─── AVAILABLE DATA

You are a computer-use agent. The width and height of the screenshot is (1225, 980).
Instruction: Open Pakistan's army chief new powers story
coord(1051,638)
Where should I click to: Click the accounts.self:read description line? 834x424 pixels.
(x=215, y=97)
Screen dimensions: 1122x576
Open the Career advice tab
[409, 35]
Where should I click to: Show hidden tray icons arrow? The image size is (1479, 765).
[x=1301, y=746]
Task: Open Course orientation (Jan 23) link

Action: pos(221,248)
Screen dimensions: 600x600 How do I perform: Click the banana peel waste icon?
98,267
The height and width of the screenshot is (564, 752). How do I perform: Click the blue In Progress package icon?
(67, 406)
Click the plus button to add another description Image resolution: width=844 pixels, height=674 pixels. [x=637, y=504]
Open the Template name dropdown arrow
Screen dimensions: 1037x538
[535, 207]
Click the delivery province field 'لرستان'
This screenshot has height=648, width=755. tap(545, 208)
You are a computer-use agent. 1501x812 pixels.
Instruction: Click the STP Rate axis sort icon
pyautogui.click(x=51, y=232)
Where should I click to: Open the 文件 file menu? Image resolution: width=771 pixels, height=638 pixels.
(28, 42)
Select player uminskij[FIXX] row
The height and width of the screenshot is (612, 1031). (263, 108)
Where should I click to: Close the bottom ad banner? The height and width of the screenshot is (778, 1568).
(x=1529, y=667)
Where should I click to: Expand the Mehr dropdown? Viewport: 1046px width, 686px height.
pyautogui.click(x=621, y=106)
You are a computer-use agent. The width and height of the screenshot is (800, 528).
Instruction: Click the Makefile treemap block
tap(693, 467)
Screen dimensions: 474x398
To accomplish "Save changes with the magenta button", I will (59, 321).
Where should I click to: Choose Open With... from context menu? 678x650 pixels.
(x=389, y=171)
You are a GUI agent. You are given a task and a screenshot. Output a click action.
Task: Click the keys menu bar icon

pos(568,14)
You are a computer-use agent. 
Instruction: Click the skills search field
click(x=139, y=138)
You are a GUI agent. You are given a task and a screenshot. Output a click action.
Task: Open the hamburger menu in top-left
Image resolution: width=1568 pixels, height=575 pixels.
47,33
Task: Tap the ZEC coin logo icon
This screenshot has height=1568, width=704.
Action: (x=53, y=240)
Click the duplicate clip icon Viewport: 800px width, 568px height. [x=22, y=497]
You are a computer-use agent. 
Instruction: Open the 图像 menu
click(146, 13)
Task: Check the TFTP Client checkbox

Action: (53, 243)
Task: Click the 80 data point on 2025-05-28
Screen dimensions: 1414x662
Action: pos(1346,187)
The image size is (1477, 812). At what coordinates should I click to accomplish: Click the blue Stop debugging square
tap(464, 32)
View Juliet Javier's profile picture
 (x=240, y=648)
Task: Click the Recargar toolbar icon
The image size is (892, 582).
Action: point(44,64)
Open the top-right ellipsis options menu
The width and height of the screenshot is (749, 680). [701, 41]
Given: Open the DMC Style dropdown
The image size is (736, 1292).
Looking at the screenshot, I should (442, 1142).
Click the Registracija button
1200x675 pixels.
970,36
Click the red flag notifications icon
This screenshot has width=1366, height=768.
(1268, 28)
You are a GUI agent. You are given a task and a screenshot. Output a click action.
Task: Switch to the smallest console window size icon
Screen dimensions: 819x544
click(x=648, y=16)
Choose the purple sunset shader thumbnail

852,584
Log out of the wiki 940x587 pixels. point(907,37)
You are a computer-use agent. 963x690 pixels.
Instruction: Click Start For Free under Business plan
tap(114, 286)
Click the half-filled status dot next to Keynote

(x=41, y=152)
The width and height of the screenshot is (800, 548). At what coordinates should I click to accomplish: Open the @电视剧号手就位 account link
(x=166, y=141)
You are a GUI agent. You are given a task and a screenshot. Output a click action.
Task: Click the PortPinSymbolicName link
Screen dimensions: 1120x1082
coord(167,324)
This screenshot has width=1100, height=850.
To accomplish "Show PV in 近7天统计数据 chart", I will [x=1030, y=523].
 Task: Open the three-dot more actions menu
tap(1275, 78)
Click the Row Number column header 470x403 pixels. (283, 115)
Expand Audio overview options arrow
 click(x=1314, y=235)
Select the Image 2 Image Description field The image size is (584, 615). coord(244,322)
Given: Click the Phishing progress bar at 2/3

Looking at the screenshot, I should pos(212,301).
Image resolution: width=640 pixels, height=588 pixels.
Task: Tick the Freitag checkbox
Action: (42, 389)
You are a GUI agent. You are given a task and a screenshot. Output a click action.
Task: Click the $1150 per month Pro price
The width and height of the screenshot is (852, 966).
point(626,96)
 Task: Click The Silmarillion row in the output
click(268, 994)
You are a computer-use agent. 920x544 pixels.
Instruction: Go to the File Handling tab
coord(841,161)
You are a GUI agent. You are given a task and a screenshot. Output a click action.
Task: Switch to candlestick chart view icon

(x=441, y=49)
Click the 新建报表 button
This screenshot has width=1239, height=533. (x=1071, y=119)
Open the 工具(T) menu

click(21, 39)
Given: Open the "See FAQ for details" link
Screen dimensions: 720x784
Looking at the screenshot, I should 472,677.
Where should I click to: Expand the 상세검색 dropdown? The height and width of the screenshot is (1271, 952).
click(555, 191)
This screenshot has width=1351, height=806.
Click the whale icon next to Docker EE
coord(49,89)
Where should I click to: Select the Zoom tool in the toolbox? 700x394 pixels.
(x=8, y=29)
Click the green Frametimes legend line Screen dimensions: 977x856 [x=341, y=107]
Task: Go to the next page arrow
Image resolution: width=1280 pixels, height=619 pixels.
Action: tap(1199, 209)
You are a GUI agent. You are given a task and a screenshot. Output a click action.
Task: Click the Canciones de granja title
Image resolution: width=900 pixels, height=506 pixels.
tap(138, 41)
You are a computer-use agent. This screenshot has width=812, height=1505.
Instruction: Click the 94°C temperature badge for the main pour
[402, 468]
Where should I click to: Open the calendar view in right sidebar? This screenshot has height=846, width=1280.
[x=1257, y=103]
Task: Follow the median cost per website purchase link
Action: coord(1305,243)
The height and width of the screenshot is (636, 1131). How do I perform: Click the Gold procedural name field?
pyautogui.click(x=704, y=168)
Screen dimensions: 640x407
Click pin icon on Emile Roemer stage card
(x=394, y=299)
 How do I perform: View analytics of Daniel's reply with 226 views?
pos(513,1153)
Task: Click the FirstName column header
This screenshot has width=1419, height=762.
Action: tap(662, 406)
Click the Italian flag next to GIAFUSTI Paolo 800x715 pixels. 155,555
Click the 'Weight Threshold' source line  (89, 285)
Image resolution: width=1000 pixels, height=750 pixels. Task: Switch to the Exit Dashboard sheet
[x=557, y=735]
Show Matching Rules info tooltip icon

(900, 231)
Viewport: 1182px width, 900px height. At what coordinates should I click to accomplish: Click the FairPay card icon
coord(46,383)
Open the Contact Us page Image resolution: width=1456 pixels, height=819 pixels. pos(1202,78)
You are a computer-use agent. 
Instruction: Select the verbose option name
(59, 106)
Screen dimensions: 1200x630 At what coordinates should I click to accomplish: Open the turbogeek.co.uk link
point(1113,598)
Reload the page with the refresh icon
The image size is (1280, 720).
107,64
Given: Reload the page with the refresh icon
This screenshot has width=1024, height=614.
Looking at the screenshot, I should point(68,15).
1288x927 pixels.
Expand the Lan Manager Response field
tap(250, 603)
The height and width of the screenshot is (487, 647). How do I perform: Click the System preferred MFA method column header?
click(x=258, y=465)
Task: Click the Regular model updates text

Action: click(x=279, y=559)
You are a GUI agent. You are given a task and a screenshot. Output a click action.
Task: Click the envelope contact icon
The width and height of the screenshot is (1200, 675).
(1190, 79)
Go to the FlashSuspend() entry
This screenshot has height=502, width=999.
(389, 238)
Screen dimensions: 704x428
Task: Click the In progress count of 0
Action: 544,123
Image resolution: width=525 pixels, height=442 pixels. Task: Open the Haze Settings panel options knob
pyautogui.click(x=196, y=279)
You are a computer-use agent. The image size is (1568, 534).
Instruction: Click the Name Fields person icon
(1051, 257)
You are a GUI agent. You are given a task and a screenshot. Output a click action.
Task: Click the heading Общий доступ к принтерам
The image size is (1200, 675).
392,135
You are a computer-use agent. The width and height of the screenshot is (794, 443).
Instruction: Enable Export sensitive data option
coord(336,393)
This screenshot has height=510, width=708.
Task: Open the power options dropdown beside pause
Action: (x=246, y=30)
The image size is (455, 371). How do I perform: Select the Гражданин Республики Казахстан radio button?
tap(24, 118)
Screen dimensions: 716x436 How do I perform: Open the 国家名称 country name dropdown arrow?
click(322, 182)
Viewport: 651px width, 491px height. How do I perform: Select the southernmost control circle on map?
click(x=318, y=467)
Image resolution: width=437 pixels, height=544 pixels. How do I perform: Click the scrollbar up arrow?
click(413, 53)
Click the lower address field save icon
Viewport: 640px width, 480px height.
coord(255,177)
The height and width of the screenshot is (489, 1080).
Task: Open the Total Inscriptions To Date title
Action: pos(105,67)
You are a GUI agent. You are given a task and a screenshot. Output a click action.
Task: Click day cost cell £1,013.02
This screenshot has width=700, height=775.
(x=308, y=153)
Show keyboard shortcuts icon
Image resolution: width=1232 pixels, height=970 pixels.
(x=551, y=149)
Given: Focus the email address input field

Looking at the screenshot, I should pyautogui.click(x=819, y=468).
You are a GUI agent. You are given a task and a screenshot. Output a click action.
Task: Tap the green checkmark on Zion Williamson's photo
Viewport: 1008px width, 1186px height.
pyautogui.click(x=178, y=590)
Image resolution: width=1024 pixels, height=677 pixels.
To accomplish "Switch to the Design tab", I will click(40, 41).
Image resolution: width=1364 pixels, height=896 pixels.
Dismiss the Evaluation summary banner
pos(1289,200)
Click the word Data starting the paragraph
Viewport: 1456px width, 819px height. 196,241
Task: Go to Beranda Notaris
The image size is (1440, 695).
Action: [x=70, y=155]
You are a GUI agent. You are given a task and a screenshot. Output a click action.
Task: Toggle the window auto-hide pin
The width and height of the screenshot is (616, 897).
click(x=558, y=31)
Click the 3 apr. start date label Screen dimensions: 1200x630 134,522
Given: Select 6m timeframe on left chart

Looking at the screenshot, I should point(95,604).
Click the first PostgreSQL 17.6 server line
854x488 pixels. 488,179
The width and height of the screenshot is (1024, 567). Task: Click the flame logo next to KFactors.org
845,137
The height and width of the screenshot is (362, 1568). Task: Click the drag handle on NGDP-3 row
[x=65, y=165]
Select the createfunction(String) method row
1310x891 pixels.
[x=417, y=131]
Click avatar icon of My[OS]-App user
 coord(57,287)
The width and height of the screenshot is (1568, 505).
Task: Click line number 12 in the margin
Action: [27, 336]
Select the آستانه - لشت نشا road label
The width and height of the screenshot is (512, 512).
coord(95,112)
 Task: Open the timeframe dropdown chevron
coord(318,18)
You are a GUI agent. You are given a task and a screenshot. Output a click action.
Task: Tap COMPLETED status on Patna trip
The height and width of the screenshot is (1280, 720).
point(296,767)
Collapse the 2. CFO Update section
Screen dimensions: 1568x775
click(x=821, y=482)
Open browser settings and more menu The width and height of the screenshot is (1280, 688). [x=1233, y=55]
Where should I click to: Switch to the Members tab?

──────

◆ **TASK INSTRUCTIONS**
Could you copy every line from the records that mentions the word "page"?

◆ **SOLUTION TO THIS EXERCISE**
Task: Go to the next page arrow
Open the Contact Us page Image resolution: width=1456 pixels, height=819 pixels. pos(1202,78)
Reload the page with the refresh icon
Given: Reload the page with the refresh icon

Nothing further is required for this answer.